Questionado sobre o que ainda se pode fazer por estes espaços municipais, João Barreta defendeu que “todas as ideias novas são bem-vindas aos mercados”, referindo que “a restauração foi o primeiro exemplo, a cultura já começa a dar os primeiros passos, mas haverá ainda espaço para novas ideias, a questão às vezes está na própria iniciativa ou não das autarquias”.

Feiras de artesanato, feiras do livro, desfiles de moda, espetáculos musicais ou sessões de cinema são algumas das ideias possíveis de implementar nos mercados, considerou o mestre em comércio urbano.

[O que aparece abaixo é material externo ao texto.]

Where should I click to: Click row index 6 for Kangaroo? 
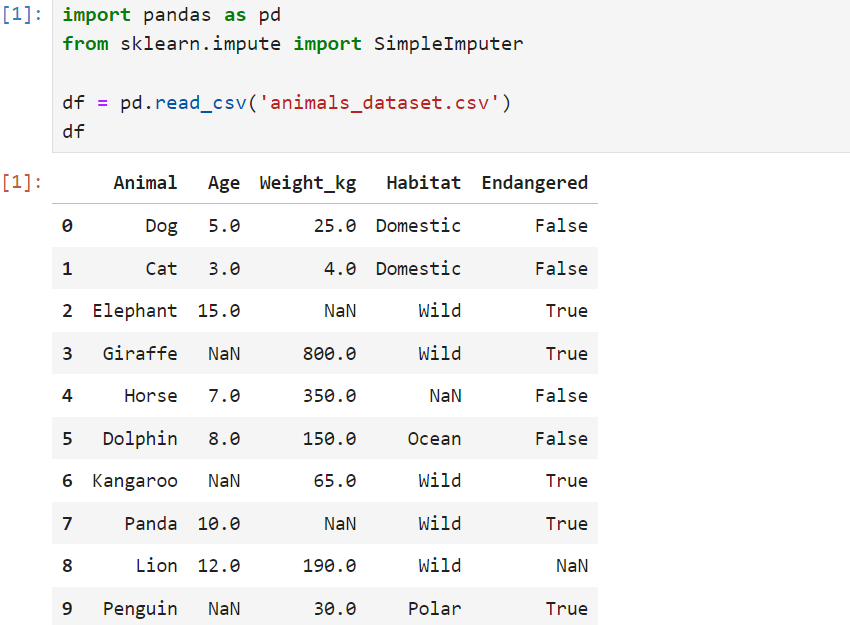click(67, 481)
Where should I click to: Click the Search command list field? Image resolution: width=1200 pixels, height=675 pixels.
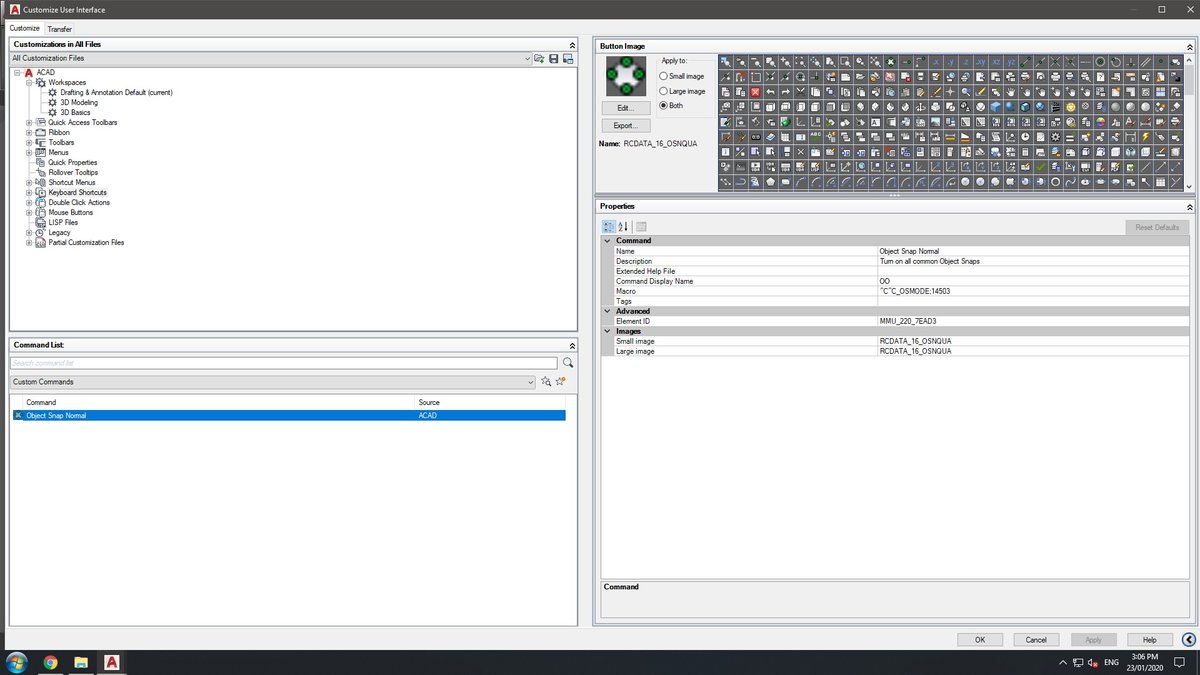tap(283, 363)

Cerca de um terço dos 510 mercados municipais foram construídos antes de 1950 para abastecimento local de produtos frescos às populações. Trinta por cento destes espaços estão classificados como património nacional ou municipal, segundo dados apurados no estudo.

Em relação a um eventual desaparecimento dos mercados municipais, João Barreta considerou que o número de espaços não tem diminuído de forma muito significativa, tratando-se algumas vezes de “deslocalizações” do centro das localidades para zonas mais periféricas.

Os mercados municipais existentes em Portugal representam cerca de 58 mil pontos de venda, entre lojas e bancas, proporcionando 150 mil postos de trabalho, mas o especialista admite que o número seja bem superior devido ao emprego informal que é criado.

Há cerca de 160 mil pessoas a visitar diariamente estes espaços, sendo o principal desafio transformar visitantes em clientes efetivos.

O distrito de Lisboa destaca-se por ter o maior número de mercados a nível nacional (18%, mais concretamente 94 espaços), seguindo-se o distrito de Setúbal, com 9%, o que corresponde a 49 mercados, e, em terceiro lugar, o distrito de Faro, com 38 espaços de comércio tradicional. Os distritos com menos mercados são Viana do Castelo (10), Bragança (11) e Guarda (11).